РАБОЧИЙ СТОЛ
СПИСОК АВТОРОВАлексей Чудиновских
01-06-2022 : редактор - Владимир Коркунов
город в кастрюле кипящего тела
* * *
До тебя существовала только кровь на асфальте,
потом из неё родилась одна твоя рука.
Её пальцы служили приманкой для рыбы,
которой мы питались. Так и жили с тобой. Жаркое солнце,
высосанное из неба, лежало плевком на земле.
Мы медлили. Вдоль дельты Венеры. Читали стихи о еде.

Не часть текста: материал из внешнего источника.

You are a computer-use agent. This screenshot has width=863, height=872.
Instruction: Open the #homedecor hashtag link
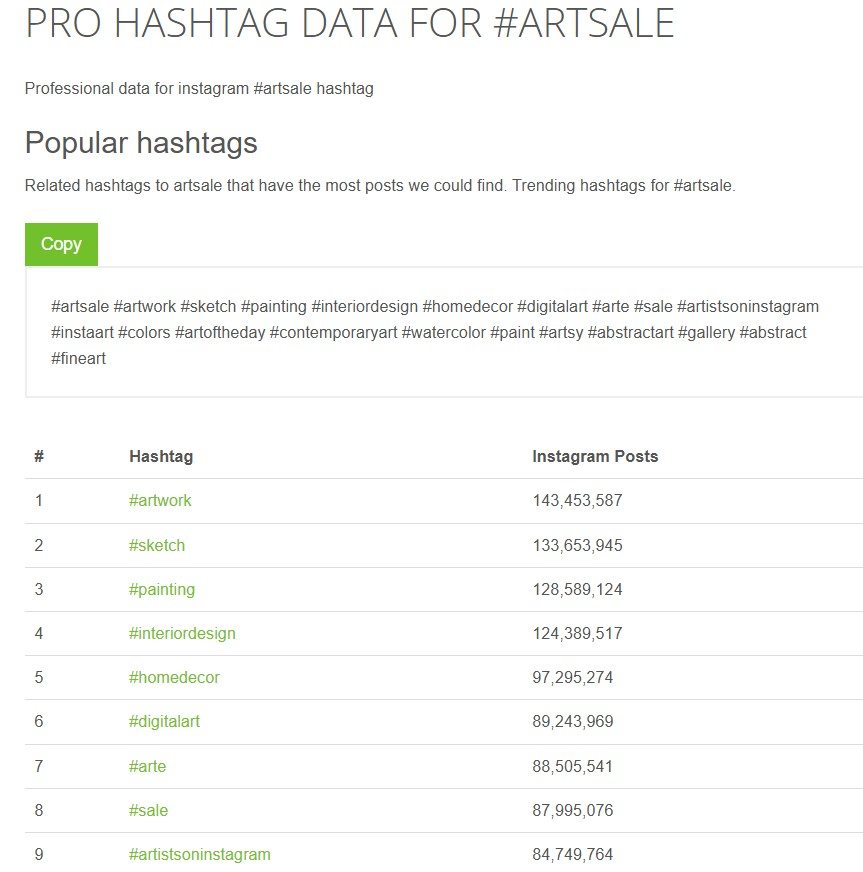coord(174,677)
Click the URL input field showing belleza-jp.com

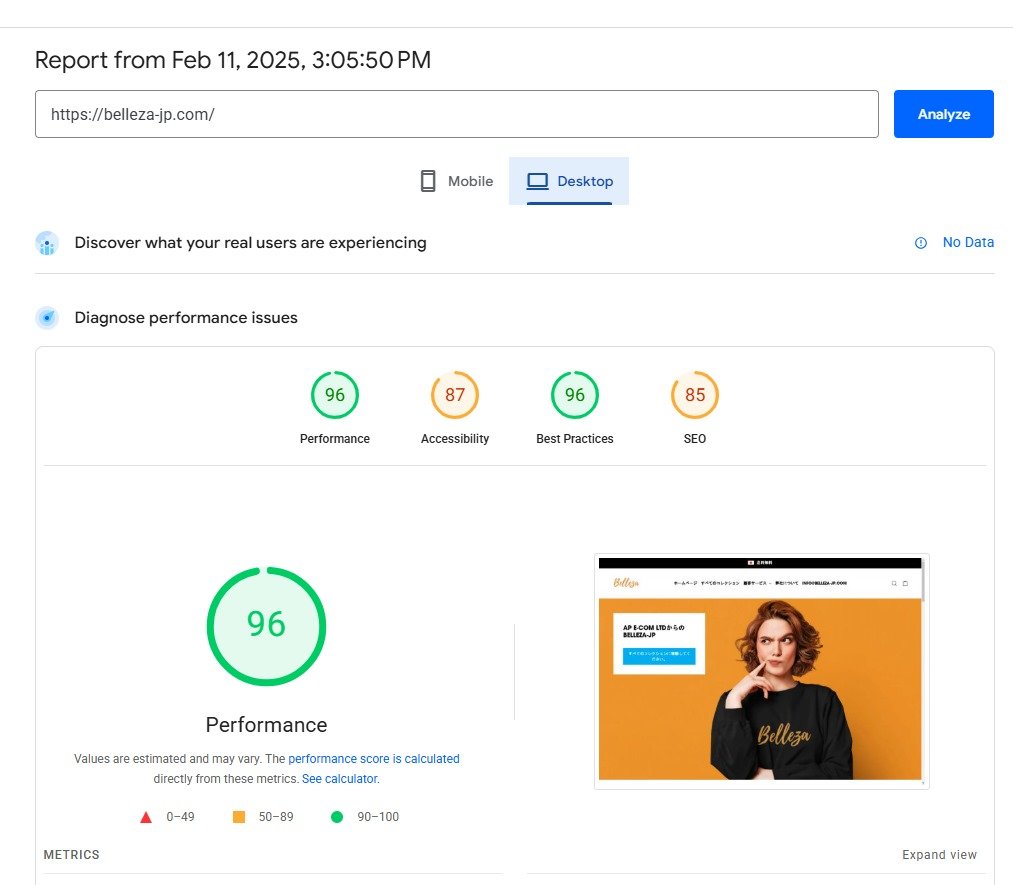pos(457,113)
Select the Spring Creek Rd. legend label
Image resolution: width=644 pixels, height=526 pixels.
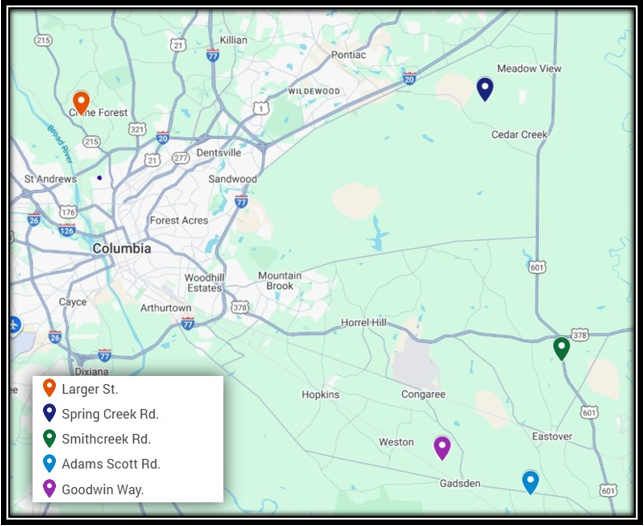(x=110, y=414)
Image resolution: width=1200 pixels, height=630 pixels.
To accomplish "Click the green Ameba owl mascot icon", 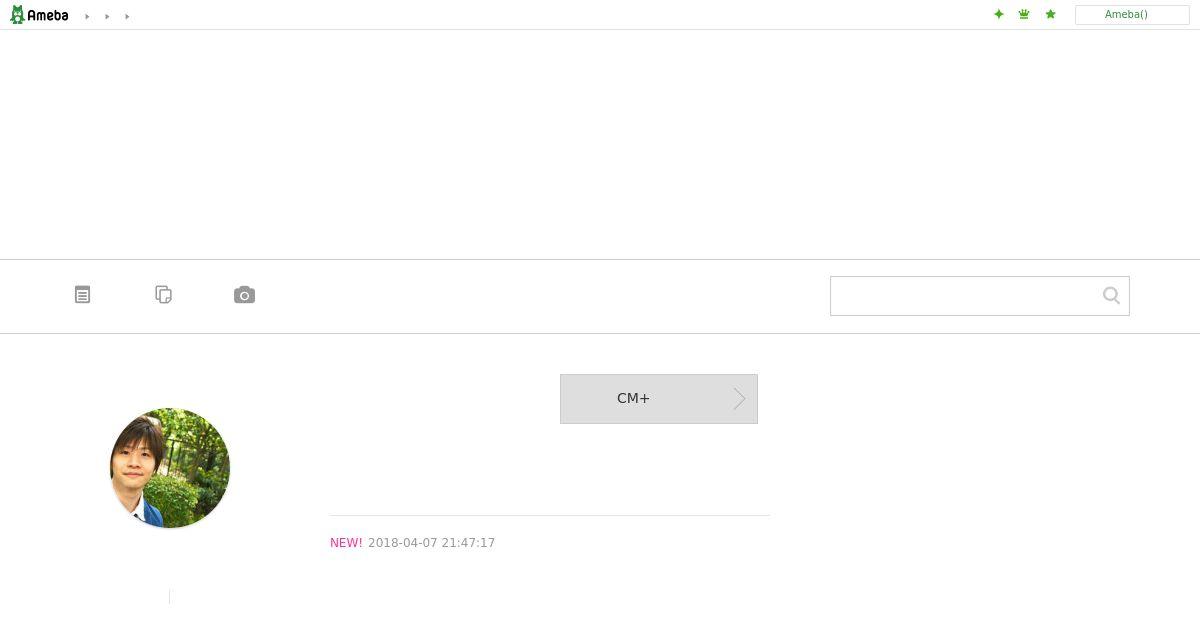I will coord(17,15).
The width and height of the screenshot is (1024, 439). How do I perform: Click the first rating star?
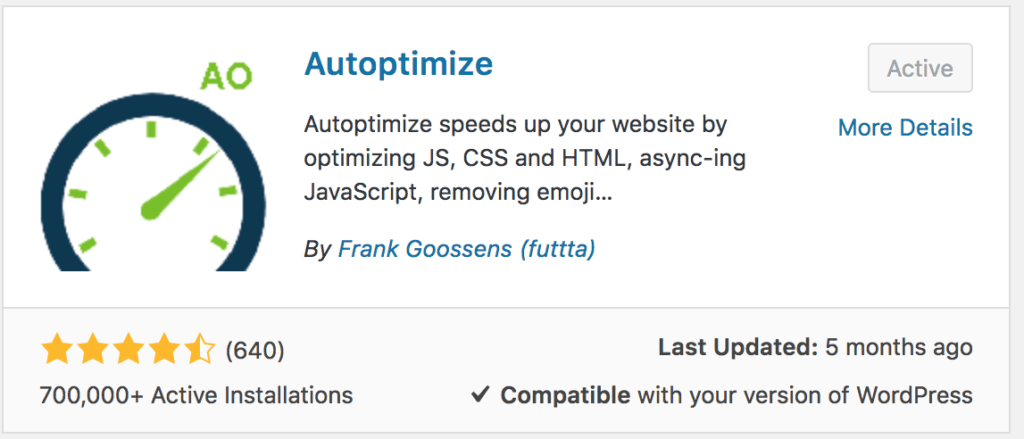(x=57, y=349)
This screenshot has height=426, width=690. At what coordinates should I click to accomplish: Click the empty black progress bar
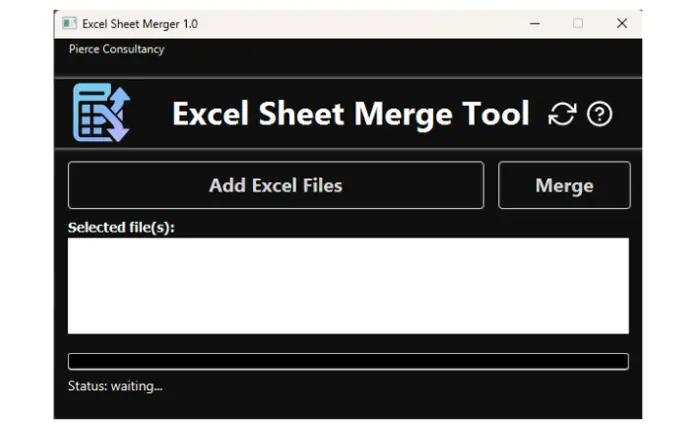pyautogui.click(x=348, y=361)
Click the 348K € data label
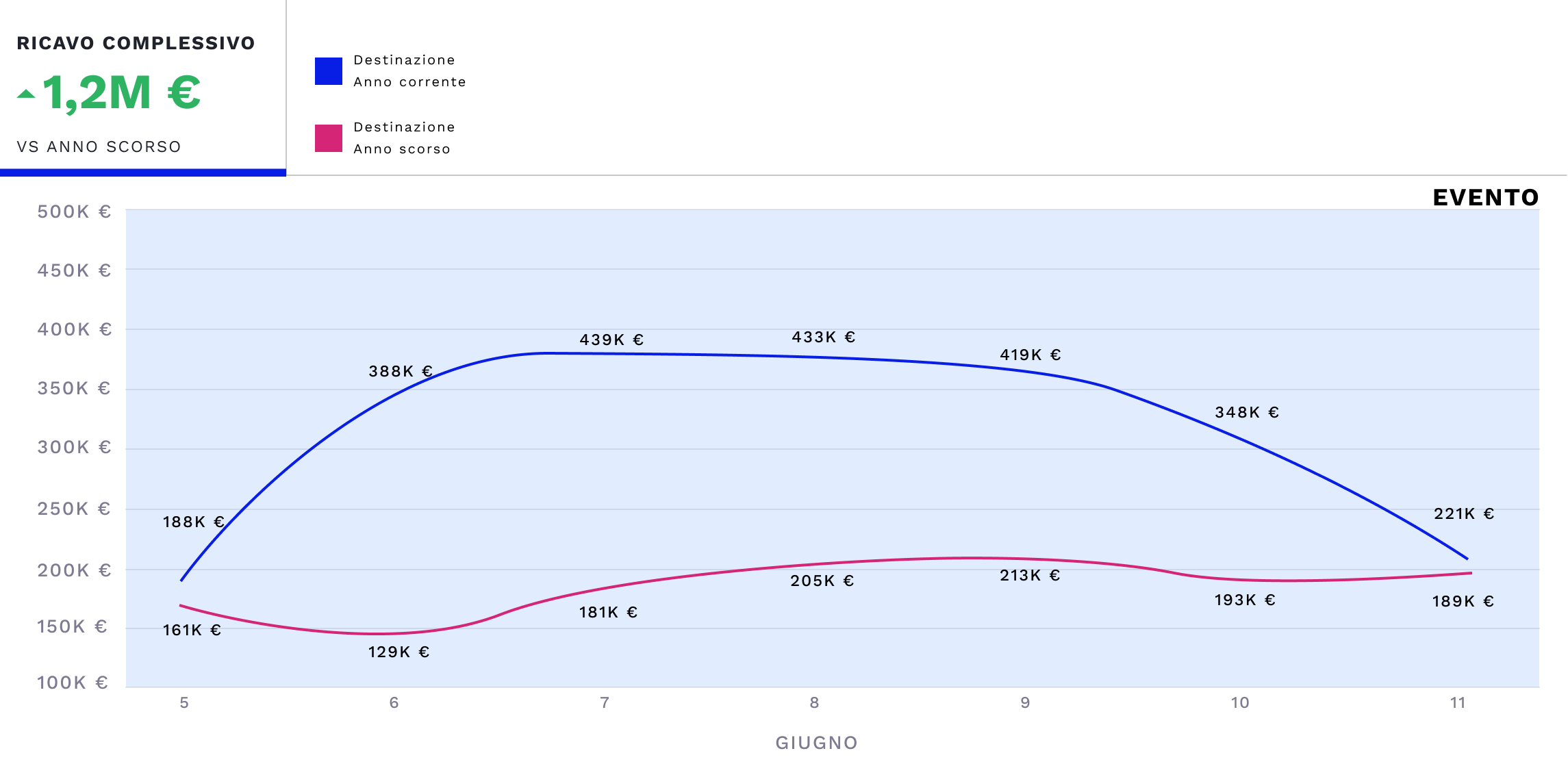 tap(1247, 412)
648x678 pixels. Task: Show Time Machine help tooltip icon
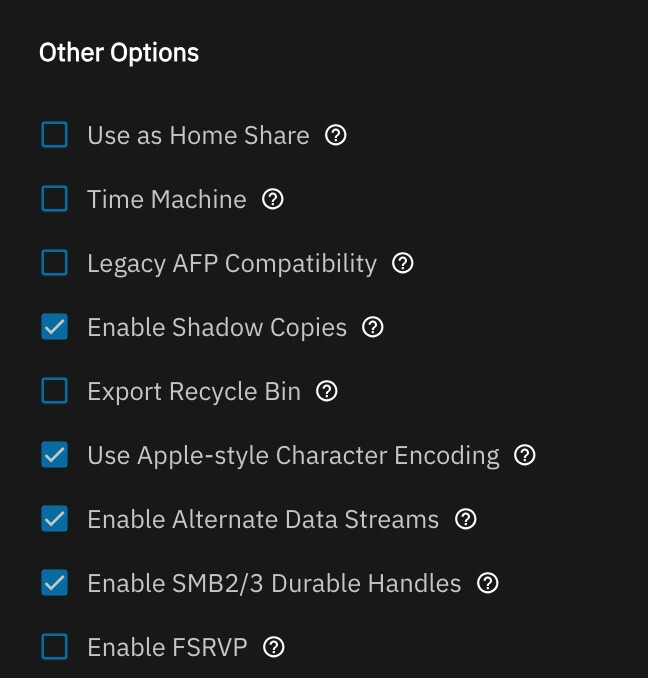click(x=273, y=199)
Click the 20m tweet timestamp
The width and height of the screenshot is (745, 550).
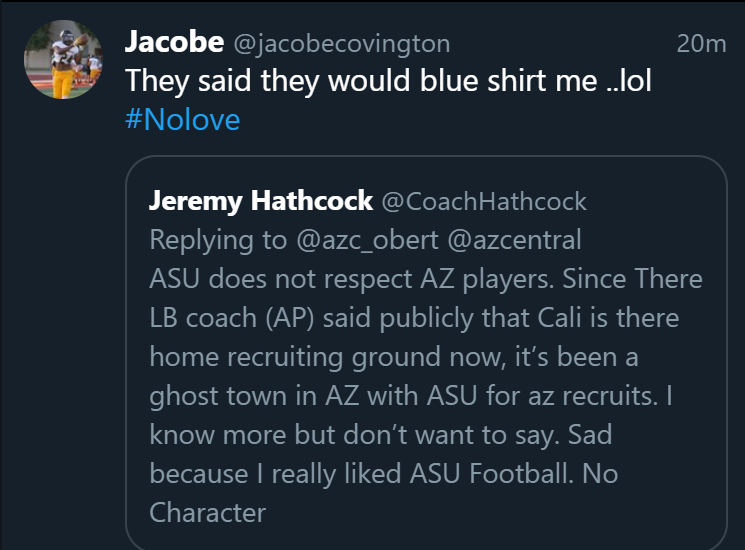coord(701,44)
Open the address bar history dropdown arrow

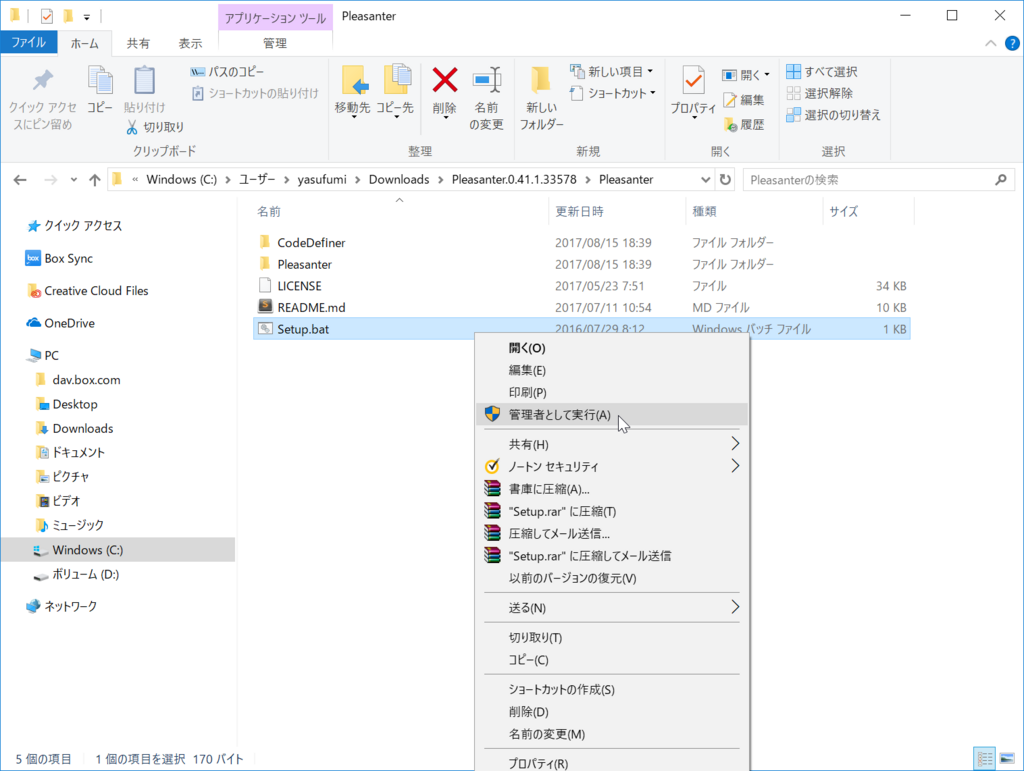(705, 179)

Смотрели, как пчёлам раскрывается соевое мясо,
как десертная ложка говяжьего языка
пятится пахом по краю тарелки.
И рядом во времени ресница ребёнка
плывёт на берёзовой ветке. И небо
сегодня и навсегда не успело
спрятать голову в земле — как раздавленное
животное, лежит на дороге.
Цель не открытых консервов —
за всем наблюдать, — так ты сказала.
Здесь масло сбивается по́том осанки Саломеи,
здесь принято быть самим пространством
и вовремя произносить слова. Любое затишье
себе присваивает ветер. И самые избитые фразы,
пережившие своих хозяев,
подходят, если их произносить с сарказмом.
Чтобы продолжать жить.
Впрочем, нас никогда и не было. Это всё —
наше желание увидеть прошлое время,
рассмотреть в себе других.
Пожалуйста, посторожи моё настоящее,
а я вернусь к тебе, полон энтузиазма и знаний
игральных зеркал. Мы вытянем карту музыкального жанра,
и кровью на губах представим
расправленное тело закатившейся в горло слезе, —
так, ты сказала, рождается смерть и молчание —
прописные условия жизни, одной тебе понятные.
* * *
одно время я не различал
собственный дом и мёртвое
тело на кухне из кошмарного сна
моей подруги — неподвижные оба
сломанные рёбра зрачков
её сновидения — это хлопья
чёрного запаха трёхцветного пепла
и разговора с собакой без языка и ушей
если фиалку поджечь её гематомой
и бросить в окно — как фотовспышку
соседнее время перевернёт на живот
город в кастрюле кипящего тела
* * *
Горы гнали облако прочь. Быстрое тело твоё,
тишина — седовласый сон предков, глаза художника,
смешанные с яичным желтком, — обглодала
до щёток ментоловых зубов
Ариадна. Ты почерпнула нужду.
Что скорлупа межкомнатного ореха,
твой город рождения. Руины угольного черепа.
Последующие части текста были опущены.